In the present invention, the F XA activity unit is defined as: the amount of enzyme required to form 1. mu. mol of p-nitroaniline at 37 ℃ at pH8.0 in 1min was defined as 1 unit.
The factor X activator titers were determined in 3 batches as described in example 3, and the results are shown in Table 3.
Table 33 results of potency assay of batch F xa.
Example 4Repeatability of the XXA potency assay
The fxa titer was determined as in example 3, taking test sample 150107 for testing, repeating 6 times, and recording the data, with the results as in table 4.
Table 4F xa potency assay reproducibility results.

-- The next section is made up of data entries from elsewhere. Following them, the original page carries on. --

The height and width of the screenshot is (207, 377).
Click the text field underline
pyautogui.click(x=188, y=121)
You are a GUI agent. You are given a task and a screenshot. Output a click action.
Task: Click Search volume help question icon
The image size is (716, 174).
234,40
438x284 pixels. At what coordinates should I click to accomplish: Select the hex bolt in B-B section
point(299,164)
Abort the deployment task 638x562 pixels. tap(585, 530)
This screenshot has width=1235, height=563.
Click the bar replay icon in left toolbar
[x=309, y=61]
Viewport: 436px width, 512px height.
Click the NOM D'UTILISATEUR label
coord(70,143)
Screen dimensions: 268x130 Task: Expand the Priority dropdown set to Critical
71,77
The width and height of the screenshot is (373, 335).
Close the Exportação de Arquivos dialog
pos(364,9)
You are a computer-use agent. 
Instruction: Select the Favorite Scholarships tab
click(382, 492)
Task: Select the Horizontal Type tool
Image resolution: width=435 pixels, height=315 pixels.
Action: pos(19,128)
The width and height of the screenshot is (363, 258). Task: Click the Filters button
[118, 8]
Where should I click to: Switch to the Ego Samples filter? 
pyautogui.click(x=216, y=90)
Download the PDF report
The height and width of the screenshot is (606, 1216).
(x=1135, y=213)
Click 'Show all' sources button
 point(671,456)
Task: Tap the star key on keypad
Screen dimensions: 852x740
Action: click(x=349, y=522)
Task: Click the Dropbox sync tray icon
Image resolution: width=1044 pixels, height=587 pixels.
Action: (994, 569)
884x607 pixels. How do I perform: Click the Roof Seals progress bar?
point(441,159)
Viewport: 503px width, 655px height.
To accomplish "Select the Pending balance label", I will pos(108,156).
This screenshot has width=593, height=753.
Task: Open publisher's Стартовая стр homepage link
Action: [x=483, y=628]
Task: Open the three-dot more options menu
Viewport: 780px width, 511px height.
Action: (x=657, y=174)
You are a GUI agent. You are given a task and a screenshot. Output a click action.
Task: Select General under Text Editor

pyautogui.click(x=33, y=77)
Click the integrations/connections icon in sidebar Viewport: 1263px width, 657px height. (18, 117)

Example 5FXA potency assay methods intermediate precision investigation
The XXA titer was determined as in example 3, taking sample 150107, testing at different times by different persons and recording the test data, the results are shown in Table 5.
Table 5 fxa potency assay methods intermediate precision results.
Example 6Fxa potency assay durability test
1) Determination of F XA titer stability by chromogenic substrate S-2765 of different manufacturers
The test sample 150107 was tested as in example 3, the titer was determined using chromogenic substrate S-2765 from a different manufacturer, and the results are reported in Table 6.
Table 6 results of F XA titer determination by different manufacturers S-2765.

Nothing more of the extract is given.